**Directions for this task**
Answer these questions from the theater review below:
1. Which actor plays Rob?
2. Who did the lighting?
3. Which character offers Rob psychotherapy?

-- Selected excerpt follows --

As the writers of Mum, Me and IED reveal, it is an oversimplification to consider an ideological conflict regarding something as powerful as a countries military position as mere oppositional perspectives. The military machine employs tactics Baudrillard might consider duplicitous. It simulates its care response to victims of PTSD without addressing the complication as a Real. To explain this, imagine someone who feigns an illness can go to bed and make believe he is ill. Someone who simulates an illness produces some of the symptoms. Therefore, feigning leaves the reality principle intact; the difference is always clear, just masked. But simulation threatens the difference between “true” and “false” between “real” and “imaginary.” It is upon this basis that proponents of false news are able to appeal to those immersed in simulated realities. The Military itself moves more and more into the technological simulation to blur the difference between training and drone wars. Perhaps this is their answer to the problem of PTSD? To give the soldier a way of simulating real life in order to cope with the very real of his own imaginary. But this backwards step forces the territory to be sublimated to the map. It hides the real of casualties from those who may be able to prevent them, and it produces a preferred result upon which the actual landscape can be mapped.

It is inside this investigation that the play finds its legs. PTDS is the real manifestation of a confusion between an ideological real and a lived experience on the ground. A Mothers warning based on experience align with her ideological position but they conflict with her preferred representation of masculinity. The argument presented is that her boy, raised to be different from his military father, is made vulnerable when he has to go to war. The Military, in its lack of recognition, prefers its map to the real territory. In the middle is the soldier, with no possibility of preparing for that about which he is unaware. For Roger Vickery and James Balian, the dilemma of real v’s simulation is played out upon the body of the soldier, and this wounds in a way no weapon can. Eventually, The Real inserts itself in the troubled boy almost in order to protect the military machine from its own real. While this may not be an intention, it is a happy consequence. When Melodie (Matilda Brodie) offers psychotherapy to Rob, the intention is to ‘heal’ Rob, not deal with cause. It is Rob’s Mum who fears the consequences before they appear.

 

Mum, Me and the IED is a strong, astute work that has been carefully crafted through its entire journey from the thought bubble of Roger Vickery through to performance. Story goes Kevin Jackson was drawn to the writing due to its approach of subject matter. He clearly has an affinity and uses this to direct the play confidently toward its strengths. Characters sit along side the stage, baring witness or turning away according to ideology, and a couple of cast double up’s imply clever mental cross overs that provide valuable insight into Rob’s frame of mind. Martin Kinnane’s lighting draws the audience into the experience of a sufferer of PTSD, particularly posited against Ben Pierpoitn’s sounds which are horribly real. Rachel Scane’s costumes are understated yet beautifully wielded, and her set design is an internal war-horror nightmare that absorbs the audience through the story’s trajectory.

Kevin Jackson has successfully called forth wonderful performances from his cast, particularly Philippe Klaus as Rob and Elaine Hudson as his Mother. All the periphery performances are strong and cohesive, providing interesting nuances that connect the audience to Rob’s internal struggles. This is a fine production, another at The Depot Theatre, that encourages us yet again to make the march to Marrickville part of our theatre rounds.

[1] Please note: I’ve relied heavily on a reading of Jean Baudrillard’s ‘Simulations’ for this review, as Translated by Paul Floss, Paul Patton and Philip Beitchman. Baudrillard does not speak about the Military Machine, that is my extrapolation alone. His work on Simulation verses The Real is well worth a read.

-- Selected excerpt concluded --
-- Information shown follows --

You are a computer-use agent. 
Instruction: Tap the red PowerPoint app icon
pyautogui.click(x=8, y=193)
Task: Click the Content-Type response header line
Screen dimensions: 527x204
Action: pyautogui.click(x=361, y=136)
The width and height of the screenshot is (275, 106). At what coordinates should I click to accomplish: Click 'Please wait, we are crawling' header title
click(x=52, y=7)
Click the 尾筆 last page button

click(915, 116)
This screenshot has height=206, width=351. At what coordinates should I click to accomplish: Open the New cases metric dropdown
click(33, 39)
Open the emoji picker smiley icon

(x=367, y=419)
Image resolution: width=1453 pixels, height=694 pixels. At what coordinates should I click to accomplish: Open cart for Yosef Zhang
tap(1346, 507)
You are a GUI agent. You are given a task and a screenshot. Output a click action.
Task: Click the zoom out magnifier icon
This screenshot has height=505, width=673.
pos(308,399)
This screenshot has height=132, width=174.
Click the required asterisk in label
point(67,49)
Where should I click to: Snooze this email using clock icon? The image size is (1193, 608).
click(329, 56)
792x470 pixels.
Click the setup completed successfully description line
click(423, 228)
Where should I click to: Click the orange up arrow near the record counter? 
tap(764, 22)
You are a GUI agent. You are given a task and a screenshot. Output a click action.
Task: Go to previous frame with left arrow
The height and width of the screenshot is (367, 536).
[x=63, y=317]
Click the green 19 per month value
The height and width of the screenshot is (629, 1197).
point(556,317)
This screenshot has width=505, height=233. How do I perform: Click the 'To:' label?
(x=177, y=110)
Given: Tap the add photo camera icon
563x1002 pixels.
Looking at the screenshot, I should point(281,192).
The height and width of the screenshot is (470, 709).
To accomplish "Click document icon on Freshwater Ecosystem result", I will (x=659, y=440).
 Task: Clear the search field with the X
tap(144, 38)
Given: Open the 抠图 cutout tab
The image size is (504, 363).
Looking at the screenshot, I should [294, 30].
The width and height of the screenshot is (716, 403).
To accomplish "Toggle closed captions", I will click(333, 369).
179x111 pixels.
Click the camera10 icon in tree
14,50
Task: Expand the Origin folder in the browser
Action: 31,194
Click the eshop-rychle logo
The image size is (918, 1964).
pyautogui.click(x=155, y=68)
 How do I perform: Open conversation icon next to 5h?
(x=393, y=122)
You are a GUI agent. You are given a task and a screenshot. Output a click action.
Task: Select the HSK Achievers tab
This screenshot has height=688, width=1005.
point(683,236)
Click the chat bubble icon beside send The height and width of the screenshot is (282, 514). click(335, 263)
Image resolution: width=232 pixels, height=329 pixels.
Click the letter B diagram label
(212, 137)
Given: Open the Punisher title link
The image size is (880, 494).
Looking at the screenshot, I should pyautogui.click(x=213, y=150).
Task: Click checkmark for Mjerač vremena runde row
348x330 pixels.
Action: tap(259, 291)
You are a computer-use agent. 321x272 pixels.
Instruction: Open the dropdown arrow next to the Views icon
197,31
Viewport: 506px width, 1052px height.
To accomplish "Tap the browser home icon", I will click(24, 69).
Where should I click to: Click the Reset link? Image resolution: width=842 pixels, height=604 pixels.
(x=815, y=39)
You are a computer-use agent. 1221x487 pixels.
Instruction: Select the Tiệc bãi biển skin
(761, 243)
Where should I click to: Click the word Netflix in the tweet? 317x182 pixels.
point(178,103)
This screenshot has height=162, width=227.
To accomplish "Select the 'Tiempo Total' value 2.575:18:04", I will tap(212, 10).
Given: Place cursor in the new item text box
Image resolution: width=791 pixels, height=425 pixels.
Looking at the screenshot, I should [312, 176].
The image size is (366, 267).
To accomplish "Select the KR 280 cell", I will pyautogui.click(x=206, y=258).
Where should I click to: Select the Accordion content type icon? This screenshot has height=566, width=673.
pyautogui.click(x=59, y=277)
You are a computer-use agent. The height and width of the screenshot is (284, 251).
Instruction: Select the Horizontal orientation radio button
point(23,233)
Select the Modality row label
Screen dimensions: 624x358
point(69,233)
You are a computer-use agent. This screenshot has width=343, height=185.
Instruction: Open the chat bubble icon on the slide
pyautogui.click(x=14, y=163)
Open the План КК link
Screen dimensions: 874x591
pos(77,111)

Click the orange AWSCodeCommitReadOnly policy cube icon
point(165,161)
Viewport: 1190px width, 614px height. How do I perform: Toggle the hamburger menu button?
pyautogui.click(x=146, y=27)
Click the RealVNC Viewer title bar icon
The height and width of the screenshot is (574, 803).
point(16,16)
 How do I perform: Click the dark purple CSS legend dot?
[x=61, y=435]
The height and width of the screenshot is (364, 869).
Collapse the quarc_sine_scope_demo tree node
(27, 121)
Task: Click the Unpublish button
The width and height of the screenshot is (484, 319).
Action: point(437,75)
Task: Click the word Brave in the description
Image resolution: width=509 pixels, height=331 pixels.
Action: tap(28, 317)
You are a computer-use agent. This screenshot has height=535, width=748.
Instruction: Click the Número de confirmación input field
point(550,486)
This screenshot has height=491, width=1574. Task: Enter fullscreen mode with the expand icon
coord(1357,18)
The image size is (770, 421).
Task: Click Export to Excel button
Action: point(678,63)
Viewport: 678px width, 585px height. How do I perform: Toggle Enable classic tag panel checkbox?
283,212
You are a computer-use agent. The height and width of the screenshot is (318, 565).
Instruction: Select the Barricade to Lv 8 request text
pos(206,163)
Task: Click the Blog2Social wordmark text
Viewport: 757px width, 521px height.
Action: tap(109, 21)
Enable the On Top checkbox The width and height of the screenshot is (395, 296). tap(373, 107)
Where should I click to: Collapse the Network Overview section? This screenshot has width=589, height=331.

-- Information shown concluded --

**Expected output**
1. Philippe Klaus
2. Martin Kinnane
3. Melodie, played by Matilda Brodie